▶ _Task details_
Write out the following listing's lines from the one with "Where should I click to: Click Friday's" to the one with "Task: Open source", exactly, with both included and no others.

════════════════

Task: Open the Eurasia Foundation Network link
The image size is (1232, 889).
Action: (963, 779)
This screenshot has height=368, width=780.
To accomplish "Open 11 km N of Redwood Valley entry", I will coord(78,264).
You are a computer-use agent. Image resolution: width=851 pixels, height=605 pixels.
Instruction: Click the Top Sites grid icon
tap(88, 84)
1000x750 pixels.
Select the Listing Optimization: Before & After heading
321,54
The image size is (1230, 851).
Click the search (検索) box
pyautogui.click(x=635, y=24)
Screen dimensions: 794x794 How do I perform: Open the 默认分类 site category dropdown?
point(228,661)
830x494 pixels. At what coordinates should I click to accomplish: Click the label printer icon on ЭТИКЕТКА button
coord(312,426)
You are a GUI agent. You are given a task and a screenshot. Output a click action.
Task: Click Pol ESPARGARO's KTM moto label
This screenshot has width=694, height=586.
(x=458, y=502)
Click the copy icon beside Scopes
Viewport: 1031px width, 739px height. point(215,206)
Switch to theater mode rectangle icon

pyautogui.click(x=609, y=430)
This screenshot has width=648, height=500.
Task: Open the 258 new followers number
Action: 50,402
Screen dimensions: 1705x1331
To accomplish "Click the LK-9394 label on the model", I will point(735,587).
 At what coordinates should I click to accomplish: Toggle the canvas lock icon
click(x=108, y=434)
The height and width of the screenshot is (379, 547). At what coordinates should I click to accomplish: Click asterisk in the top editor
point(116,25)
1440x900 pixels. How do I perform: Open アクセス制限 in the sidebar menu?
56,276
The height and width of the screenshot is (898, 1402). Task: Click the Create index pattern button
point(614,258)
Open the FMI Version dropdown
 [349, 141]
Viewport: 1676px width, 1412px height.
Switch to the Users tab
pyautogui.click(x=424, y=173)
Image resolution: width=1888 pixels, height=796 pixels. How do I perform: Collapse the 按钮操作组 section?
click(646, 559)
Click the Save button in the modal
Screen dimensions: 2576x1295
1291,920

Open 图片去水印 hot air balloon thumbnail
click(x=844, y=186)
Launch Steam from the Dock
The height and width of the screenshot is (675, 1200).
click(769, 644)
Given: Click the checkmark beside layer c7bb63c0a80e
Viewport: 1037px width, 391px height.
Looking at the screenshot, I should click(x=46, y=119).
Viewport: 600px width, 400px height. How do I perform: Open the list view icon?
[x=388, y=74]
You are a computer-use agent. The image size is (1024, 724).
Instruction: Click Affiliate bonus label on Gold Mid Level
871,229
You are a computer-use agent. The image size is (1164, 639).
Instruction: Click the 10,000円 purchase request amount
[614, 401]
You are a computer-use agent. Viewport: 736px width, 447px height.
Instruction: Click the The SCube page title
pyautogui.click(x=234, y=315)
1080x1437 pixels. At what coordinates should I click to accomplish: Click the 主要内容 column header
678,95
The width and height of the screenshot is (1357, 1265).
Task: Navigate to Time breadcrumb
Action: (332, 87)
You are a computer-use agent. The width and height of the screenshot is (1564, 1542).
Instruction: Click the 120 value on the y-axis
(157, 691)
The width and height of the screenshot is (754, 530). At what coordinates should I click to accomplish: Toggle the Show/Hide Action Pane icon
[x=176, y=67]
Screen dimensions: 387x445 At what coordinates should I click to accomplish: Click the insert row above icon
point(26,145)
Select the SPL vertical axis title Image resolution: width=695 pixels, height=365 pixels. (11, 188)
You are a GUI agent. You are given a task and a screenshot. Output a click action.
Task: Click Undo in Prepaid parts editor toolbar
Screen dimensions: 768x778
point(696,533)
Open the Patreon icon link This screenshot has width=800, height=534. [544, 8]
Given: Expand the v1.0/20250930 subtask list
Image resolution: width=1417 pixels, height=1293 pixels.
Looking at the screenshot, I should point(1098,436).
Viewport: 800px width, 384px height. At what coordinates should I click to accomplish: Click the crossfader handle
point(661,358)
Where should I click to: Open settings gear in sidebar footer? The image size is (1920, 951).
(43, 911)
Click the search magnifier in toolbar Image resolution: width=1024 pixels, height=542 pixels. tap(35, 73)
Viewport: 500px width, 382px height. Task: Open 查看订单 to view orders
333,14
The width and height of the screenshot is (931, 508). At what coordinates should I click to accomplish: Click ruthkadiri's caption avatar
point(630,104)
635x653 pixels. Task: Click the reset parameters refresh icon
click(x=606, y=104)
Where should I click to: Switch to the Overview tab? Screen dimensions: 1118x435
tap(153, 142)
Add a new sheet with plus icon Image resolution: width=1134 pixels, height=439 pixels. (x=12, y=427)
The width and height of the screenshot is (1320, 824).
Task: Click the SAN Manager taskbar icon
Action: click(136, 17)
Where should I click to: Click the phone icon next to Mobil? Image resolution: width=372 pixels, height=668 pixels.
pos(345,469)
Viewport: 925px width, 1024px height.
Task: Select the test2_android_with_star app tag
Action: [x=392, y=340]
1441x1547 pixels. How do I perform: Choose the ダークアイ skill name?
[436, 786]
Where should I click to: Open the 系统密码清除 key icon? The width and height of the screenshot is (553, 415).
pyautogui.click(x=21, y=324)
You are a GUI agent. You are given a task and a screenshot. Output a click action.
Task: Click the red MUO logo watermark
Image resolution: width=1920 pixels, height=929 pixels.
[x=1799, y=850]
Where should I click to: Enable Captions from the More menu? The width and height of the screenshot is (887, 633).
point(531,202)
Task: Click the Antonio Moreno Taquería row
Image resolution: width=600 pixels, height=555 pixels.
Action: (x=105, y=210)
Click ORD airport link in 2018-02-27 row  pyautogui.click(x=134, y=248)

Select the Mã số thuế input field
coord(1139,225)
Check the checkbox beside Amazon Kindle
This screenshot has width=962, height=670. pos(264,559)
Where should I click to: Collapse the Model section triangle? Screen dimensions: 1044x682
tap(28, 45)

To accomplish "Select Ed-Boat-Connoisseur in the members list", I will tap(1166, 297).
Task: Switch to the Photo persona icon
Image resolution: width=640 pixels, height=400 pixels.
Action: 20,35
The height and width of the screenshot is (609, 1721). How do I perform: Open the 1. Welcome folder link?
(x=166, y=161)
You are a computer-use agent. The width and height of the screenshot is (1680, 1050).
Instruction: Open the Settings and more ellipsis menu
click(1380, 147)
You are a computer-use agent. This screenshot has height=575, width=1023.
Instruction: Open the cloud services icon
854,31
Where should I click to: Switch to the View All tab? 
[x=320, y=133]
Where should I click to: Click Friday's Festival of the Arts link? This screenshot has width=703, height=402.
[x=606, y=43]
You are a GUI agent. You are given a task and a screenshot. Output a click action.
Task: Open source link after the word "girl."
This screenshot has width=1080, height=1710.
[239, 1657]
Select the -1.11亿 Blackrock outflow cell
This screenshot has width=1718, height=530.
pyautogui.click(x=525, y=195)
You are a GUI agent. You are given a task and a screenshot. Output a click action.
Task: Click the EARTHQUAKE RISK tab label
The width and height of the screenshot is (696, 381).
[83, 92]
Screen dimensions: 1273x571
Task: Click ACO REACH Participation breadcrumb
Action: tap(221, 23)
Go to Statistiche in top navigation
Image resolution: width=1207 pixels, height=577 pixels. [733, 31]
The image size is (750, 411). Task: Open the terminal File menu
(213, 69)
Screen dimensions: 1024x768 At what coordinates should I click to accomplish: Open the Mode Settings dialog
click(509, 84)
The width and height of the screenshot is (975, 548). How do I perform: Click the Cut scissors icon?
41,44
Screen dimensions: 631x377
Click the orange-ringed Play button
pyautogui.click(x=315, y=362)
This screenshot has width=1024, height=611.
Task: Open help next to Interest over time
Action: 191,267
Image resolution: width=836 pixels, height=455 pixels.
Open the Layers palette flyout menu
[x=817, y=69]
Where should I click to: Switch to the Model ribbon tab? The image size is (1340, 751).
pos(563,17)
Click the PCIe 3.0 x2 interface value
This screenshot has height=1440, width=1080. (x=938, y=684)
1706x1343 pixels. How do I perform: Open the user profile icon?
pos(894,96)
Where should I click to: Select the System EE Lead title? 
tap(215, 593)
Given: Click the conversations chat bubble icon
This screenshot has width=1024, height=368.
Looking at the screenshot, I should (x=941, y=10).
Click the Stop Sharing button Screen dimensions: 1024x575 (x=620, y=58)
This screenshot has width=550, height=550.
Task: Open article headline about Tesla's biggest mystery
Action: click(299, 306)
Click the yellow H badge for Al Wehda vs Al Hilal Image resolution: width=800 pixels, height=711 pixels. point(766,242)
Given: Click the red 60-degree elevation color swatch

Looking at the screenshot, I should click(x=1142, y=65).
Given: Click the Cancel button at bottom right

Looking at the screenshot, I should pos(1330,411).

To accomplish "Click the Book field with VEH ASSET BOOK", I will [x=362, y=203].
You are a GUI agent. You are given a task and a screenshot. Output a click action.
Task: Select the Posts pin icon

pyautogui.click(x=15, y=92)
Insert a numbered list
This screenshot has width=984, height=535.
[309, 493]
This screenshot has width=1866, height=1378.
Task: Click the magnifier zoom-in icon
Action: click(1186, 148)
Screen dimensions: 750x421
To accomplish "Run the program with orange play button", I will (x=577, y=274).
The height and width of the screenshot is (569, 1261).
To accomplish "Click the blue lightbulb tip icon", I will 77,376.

════════════════

▶ _Answer_
Where should I click to: Click Friday's Festival of the Arts link? This screenshot has width=703, height=402.
[x=606, y=43]
You are a GUI agent. You are given a task and a screenshot. Output a click action.
Task: Open source link after the word "girl."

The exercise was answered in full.